What you are asked to do =
Wherever a line of the data contains "label", copy that line.

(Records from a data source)

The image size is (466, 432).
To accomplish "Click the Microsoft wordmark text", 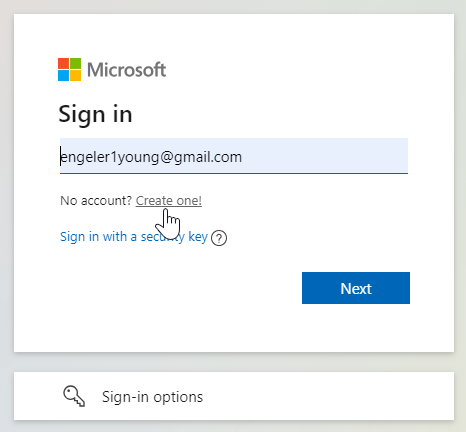I will 126,70.
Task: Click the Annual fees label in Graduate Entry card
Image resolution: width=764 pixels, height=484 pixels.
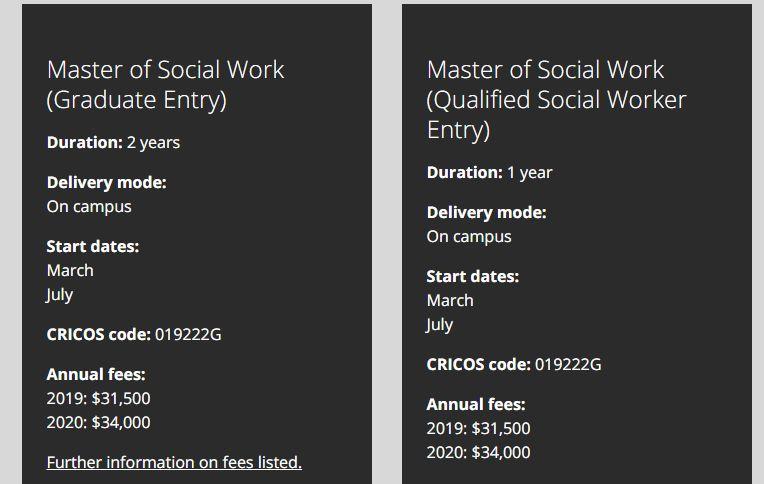Action: (96, 374)
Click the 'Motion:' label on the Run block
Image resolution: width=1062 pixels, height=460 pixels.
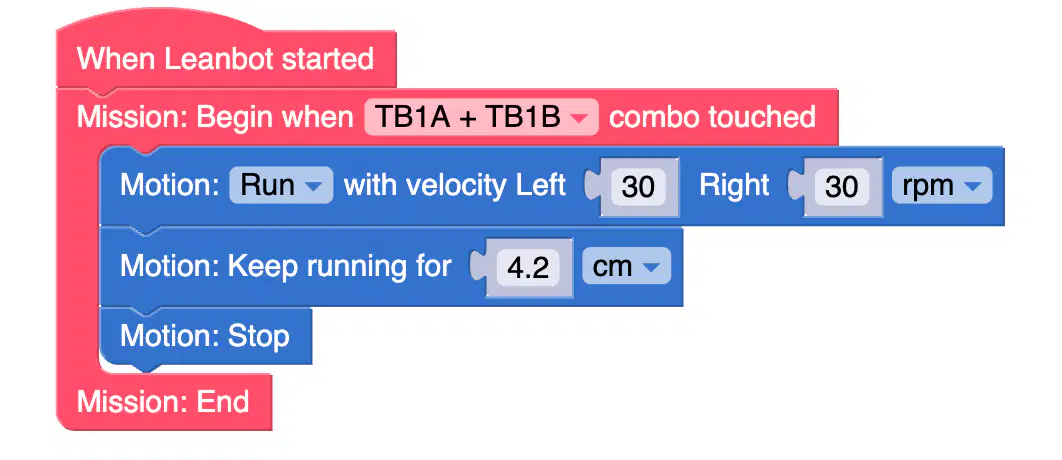click(x=169, y=185)
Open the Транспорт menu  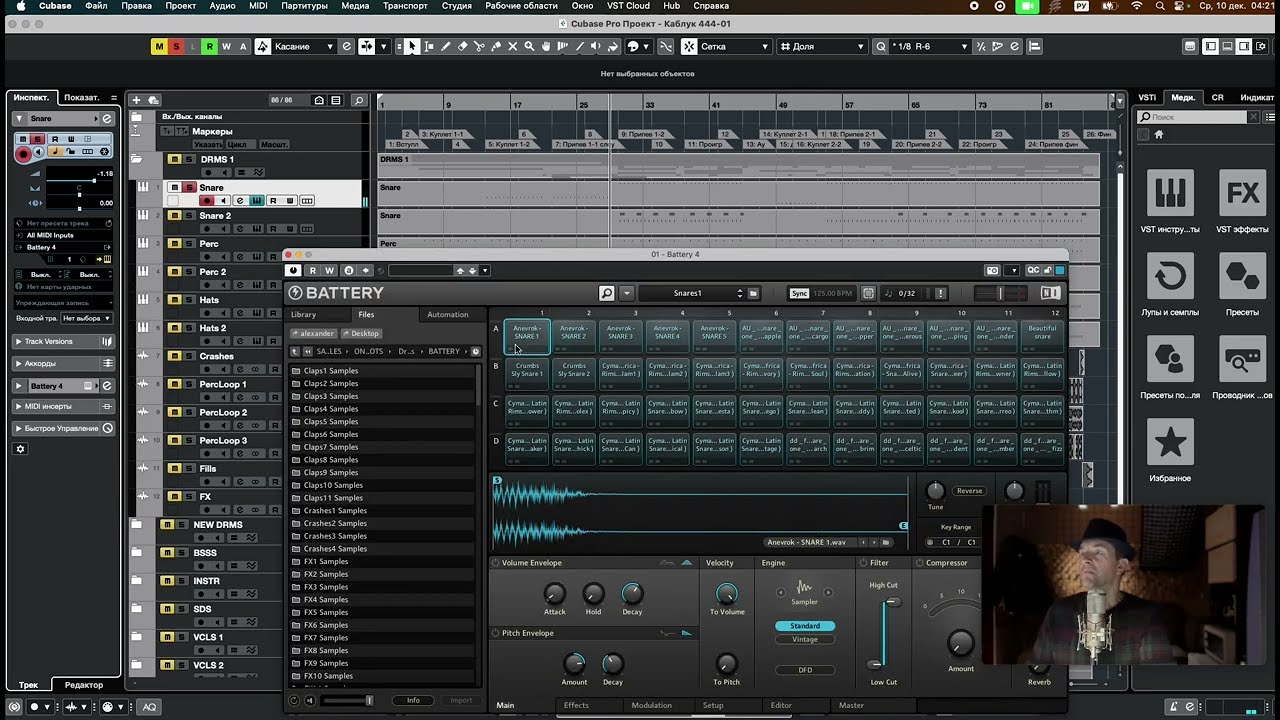pyautogui.click(x=406, y=6)
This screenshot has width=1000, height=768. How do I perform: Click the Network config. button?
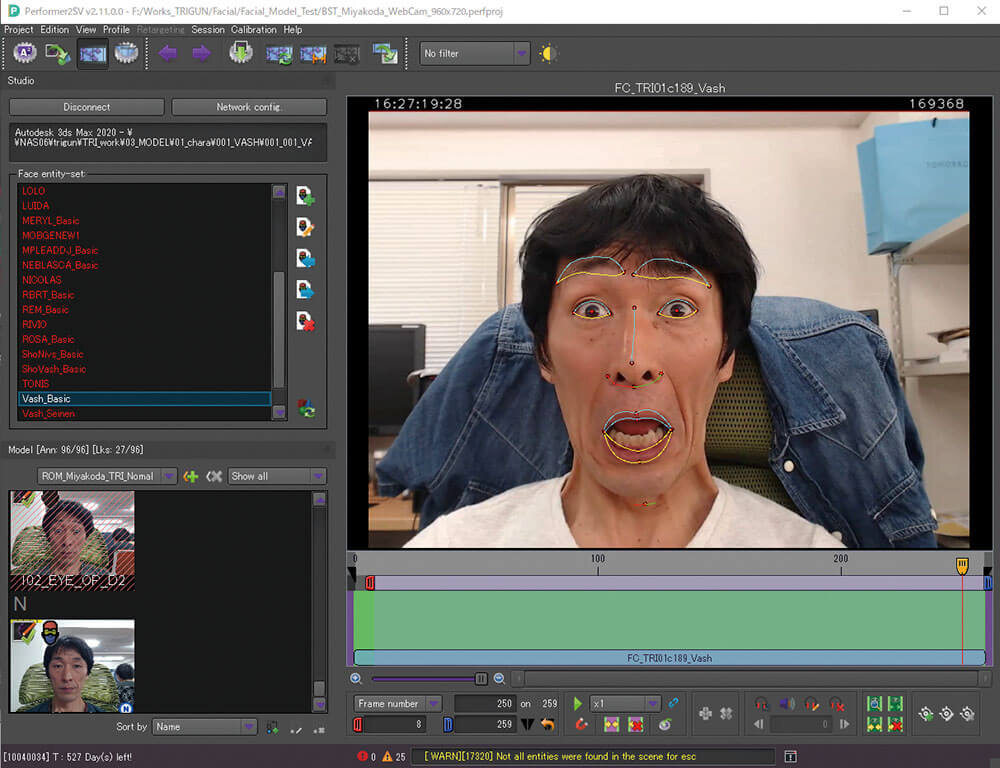pos(249,107)
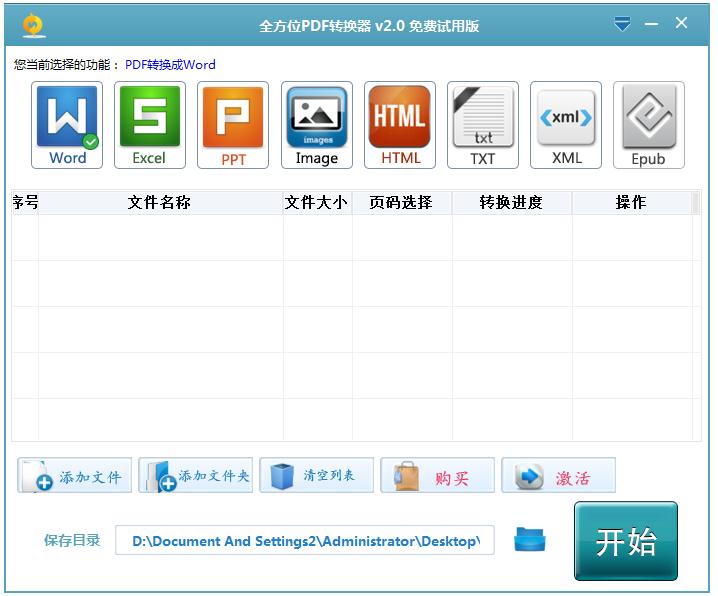Click the 激活 activate button

pyautogui.click(x=558, y=477)
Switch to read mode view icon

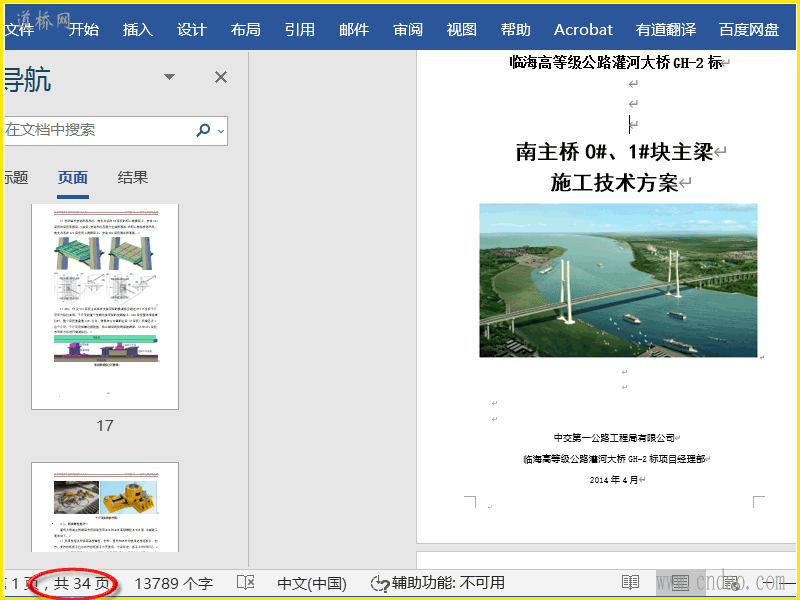[630, 583]
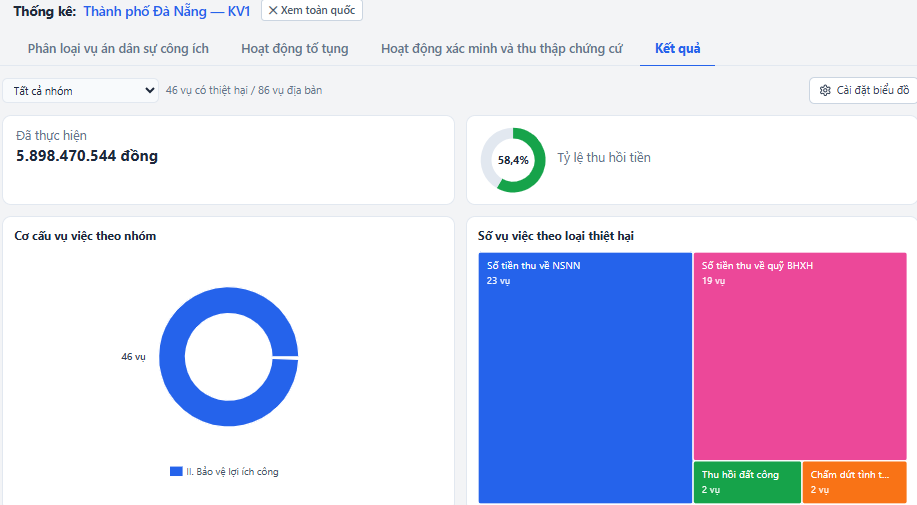The width and height of the screenshot is (917, 505).
Task: Click the gear icon in Cài đặt biểu đồ
Action: click(825, 91)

Solved problem =
Task: Click the Annual fees label in Graduate Entry card
Click the 'Motion:' label on the Run block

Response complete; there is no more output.